▶ **Written problem**: Rewrite the data below, changing every "screenshot" to "screen capture" and keeping all other text the same, and leave the pictures out of your answer.

○ ○ ○

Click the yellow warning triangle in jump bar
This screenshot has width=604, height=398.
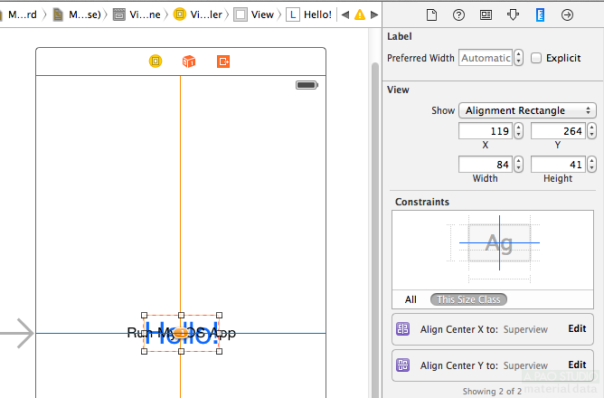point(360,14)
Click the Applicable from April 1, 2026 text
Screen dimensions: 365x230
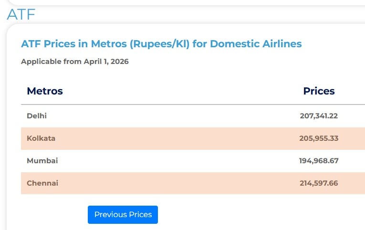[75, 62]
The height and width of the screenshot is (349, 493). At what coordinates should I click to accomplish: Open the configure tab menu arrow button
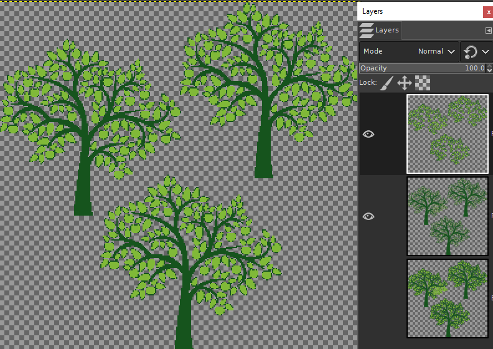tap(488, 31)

○ ○ ○

▶ **Full output**:
Click the yellow warning triangle in jump bar
This screen capture has width=604, height=398.
point(360,14)
Click the Applicable from April 1, 2026 text
Screen dimensions: 365x230
[75, 62]
The height and width of the screen capture is (349, 493). At what coordinates should I click to accomplish: Open the configure tab menu arrow button
tap(488, 31)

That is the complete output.